Ukraine being an outsider of international business for a long time, now faces a crucial challenge on how to become a global player. For many companies in Ukraine, this is a practical question. Compared to their overseas competitors, they lack experience, capabilities, resources. What can they hope for?
And here comes Adrian Slywotzky, an American business consultant and author of several high-profile books on economic theory and management. Since 1979, he has consulted to Fortune 500 companies on issues related to new business development and creating new areas of value growth. Adrian Slywotzky is partner emeritus of Oliver Wyman, a leading global management consulting firm. The Times of London named Adrian one of the top 50 business thinkers in 2011.
Currently, Adrian also is a member of the Lviv Business School advisory board. Apparently, this is the tribute of the internationally recognized management guru to his Ukrainian origin.
All of these puts Adrian into the unique position of providing first-class tailored advice to Ukrainian businesses on succeeding in the crowded and tough global marketplace. As the visiting professor of Lviv Business School and a frequent speaker at many business events in Ukraine in recent years, Adrian has a very good understanding of Ukrainian corporate realities. Add to this, that, as Thinkers50 put it, “he is best known for his work on profitability and growth, and for pioneering the concept of business design and business model innovation.” So addressing the internationalization challenges Ukrainian companies face, Adrian Slywotzky is one of a kind. He understands the problem and has a set of solutions.
Adrian’s inspirational message to Ukrainian companies is imprinted in the title of the seminar he has delivered in Kharkiv this July. It says, “David wins: Discipline of Asymmetric Competition.” One can easily figure out that Adrian refers to the biblical story of young David who has defeated Philistine giant Goliath in single combat. So, as Mr. Slywotzky believes, Ukrainian businesses face the asymmetric competition against their much stronger global adversaries. And they can win.
According to seminar organizers – Lviv Business School, – we live and create our companies in a world of asymmetric competition. Very small teams create enormous added value and win over large-scale opponents in various fields. Why and how does it happen?
In a nutshell, it’s all about the alchemy of business design that turns things around us into capital that generates profit, creates wealth and value.
Here are some plug-and-play takeaways from the seminar.
So, as a first step, take business design seriously. Only the companies that clearly understand where and how they make a profit can go global successfully. This is the axiom. And it is a self-test. If the very question about identifying the profit model for the business seems to someone as a banality or commonplace, this is a strong sign of so-called unconscious incompetence. And the good news for such a person is that he or she has yet to discover the enormous power of business design!
Second, think in terms of the reversed value chain. That is, start not with the value you believe to offer, but find out what do your customers need. As one of the tools, Mr. Slywotzky suggests creating a customer hassle map. Actually, “hassle map” is a concept coined by Adrian Slywotzky himself. In an Inc. interview, he explained, “Whether you’re talking about a consumer or a corporation, a hassle map defines all of the actual steps that characterize the negative experiences of the customer.” In other words, determine the customer’s pain, engineer the reliever and turn this into your profit.

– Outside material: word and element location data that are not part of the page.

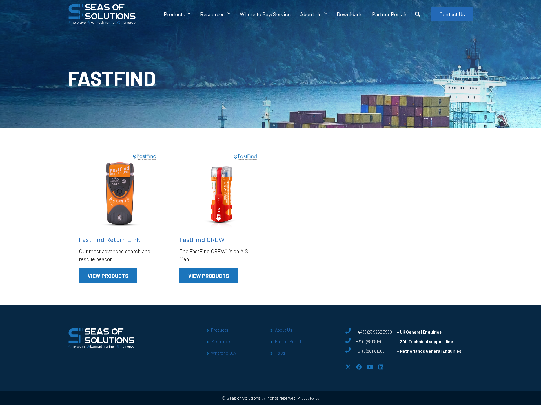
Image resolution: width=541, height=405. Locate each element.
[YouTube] (370, 367)
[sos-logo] (102, 14)
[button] (189, 14)
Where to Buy (223, 352)
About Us (283, 329)
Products (219, 329)
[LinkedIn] (380, 367)
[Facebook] (359, 367)
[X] (348, 367)
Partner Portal (288, 341)
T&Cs (280, 352)
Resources (221, 341)
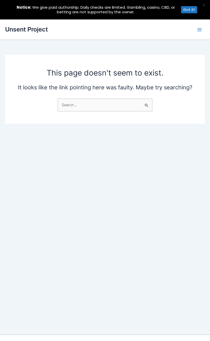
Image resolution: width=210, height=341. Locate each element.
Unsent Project (26, 29)
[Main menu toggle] (199, 29)
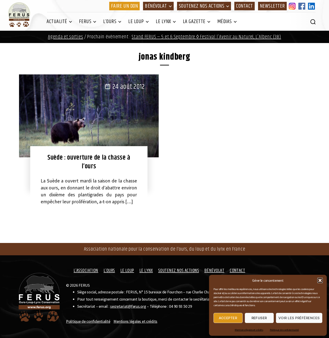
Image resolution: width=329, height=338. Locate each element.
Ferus (85, 21)
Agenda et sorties (65, 37)
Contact (244, 6)
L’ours (109, 21)
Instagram (293, 6)
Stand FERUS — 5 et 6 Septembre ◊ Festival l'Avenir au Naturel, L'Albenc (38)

Next, seek the ways to make competitor’s strengths and your weaknesses irrelevant. Well, at first this sounds very much like Sun Tzu prophecies, nice and paradoxical, but unclear how to implement. But Adrian Slywotzky easily explains how this general rule can be creatively applied to SWOT-analysis, which, we have to admit, many companies do in a thoughtless and resultless manner following the strategic planning formal procedure prescribed by business school professors or textbooks. The trick is, after identifying the strengths of competitors and your weaknesses, think about the circumstances when all of them do not matter. Still got the questions? Make a pause, watch Ocean’s Eleven for the inspiration.
Further, master the magic of the business levers. Actually, they are the ones that allow you to crack your competitors’ dominant positions. In other words, if you are not a giant, they are the tools that will allow you to get on a shoulder of the giant. They are the tools that make your weaknesses and competitors’ strengths simultaneously irrelevant in one touch. If you are interested, ask Lviv Business School for more detail.
And, finally, learn from the great. Create your own gallery of companies that have managed to become value giants seemingly from nothing. For example, you can start with Amazon, Tesla, Apple, SpaceX, Google, Airbnb, Uber, Facebook, Alibaba, Didl, Baid, Xiaomi… There is always one or another trick you can catch. As Adrian Slywotzky recommends, learn one such company, deeply, every week. In a month, your brain will be rewired. For dramatically better results, study one per month. In a year, you will acquire Superman-like skills in analysis and action.
Will Ukrainian companies master these ideas? We just wait.